In most cases that settle out of court, the person who harmed you (or his or her insurance company) agrees to pay one lump sum to settle the case. In some cases, the settlement may be hundreds of thousands or even over a million dollars: examples are catastrophic injury or wrongful death cases where the amount of damages is substantial. In these cases, the insurance company may offer a structured settlement as an alternative to a lump-sum payment.
In a structured settlement, rather than paying you all at once, the insurance company agrees to pay you over time. For example, the insurance company may agree to pay a certain amount up front, and then make payments monthly, quarterly, or annually, over a set period, or for life, depending on the agreement. The insurance company guarantees these payments through the purchase of an annuity or other financial product.
An advantage to a structured settlement is that it protects the injured party from squandering the money too quickly. Most victims of catastrophic personal injuries or wrongful death do not have experience managing large amounts of money. Studies show that, like lottery winners, many personal injury victims spend a significant amount of their award within five years. What they overlook is that the settlement is designed to replace their earnings for life, to pay for ongoing medical expenses, and to compensate them for the pain, suffering and loss of enjoyment of life they suffer every day.
Structured settlements are useful in cases where the victim will require medical care for life, because the insurance company can arrange to pay for the medical care directly. In cases where the parents of young children have been killed, part of the settlement may be placed in a fund reserved for the children’s college education.

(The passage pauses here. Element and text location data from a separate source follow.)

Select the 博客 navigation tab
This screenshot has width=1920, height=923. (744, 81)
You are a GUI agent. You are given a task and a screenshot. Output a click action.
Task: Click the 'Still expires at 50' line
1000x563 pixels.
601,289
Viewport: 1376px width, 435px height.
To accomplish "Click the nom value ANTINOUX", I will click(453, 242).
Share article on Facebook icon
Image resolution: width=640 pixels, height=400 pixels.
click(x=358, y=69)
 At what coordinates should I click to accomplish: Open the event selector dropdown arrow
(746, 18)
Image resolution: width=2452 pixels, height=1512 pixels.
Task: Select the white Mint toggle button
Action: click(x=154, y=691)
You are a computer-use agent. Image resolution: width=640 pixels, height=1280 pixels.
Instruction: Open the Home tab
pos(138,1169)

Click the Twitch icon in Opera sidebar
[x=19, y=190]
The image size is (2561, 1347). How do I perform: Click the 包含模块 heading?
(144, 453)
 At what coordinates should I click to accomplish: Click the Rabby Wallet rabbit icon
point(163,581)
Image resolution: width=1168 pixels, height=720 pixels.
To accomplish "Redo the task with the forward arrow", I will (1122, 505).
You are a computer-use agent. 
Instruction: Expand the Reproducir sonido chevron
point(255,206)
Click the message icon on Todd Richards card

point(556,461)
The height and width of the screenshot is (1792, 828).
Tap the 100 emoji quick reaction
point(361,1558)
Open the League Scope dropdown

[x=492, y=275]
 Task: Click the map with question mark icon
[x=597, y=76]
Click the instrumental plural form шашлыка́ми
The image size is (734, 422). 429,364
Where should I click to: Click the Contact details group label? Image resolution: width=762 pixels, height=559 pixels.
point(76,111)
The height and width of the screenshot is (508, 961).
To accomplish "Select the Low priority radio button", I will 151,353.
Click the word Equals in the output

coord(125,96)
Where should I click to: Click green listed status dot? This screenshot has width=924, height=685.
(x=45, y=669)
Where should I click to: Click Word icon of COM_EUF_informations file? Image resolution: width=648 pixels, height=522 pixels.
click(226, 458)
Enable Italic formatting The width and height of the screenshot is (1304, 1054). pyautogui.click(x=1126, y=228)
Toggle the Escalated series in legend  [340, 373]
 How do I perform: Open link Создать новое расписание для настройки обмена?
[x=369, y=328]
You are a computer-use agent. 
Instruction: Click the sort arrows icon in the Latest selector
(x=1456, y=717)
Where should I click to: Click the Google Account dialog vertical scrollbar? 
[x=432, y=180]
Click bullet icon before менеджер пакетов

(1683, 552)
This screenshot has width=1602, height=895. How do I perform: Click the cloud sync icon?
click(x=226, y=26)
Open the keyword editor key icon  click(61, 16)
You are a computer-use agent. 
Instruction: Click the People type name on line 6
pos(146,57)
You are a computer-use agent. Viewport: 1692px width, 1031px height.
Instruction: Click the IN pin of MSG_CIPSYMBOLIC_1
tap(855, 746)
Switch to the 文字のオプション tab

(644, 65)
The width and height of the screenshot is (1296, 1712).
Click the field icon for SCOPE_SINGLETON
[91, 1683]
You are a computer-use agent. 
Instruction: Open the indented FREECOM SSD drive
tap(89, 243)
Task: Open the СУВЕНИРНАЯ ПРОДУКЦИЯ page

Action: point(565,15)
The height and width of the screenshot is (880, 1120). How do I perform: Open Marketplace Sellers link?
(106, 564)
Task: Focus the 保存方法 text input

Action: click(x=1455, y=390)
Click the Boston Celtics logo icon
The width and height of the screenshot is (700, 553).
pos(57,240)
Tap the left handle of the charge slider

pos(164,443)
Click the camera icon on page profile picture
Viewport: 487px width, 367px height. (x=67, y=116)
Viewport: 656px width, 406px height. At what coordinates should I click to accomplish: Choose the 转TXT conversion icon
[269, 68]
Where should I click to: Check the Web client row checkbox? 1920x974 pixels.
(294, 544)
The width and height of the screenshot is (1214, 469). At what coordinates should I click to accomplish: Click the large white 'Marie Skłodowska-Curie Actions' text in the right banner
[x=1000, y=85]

You may have seen television ads by companies offering to buy structured settlements for one lump sum. Under the California Structured Settlement Protection Act, you may sell your structured settlement to a third party, but only if the transfer agreement meets certain rigid terms, and is approved by a court. The agreement must clearly state the total dollar amount of payments you are selling, the present value of the amount you are selling, the net amount to be paid to you, and the full amount of expenses the company buying the structured settlement is charging you. You may cancel the agreement if you give the transferee written notice of cancellation at any time before the court agrees the sale.
If you are considering selling a structured settlement for a lump-sum payment, talk to a competent tax lawyer or Certified Public Accountant to determine the tax consequences of such a sale. Keep in mind that the amount you will receive is considerably less than the structured settlement is worth.
Always speak with your lawyer about the benefits and advantages of a structured settlement. It is completely your decision whether to take a lump sum or a structured settlement in a personal injury case.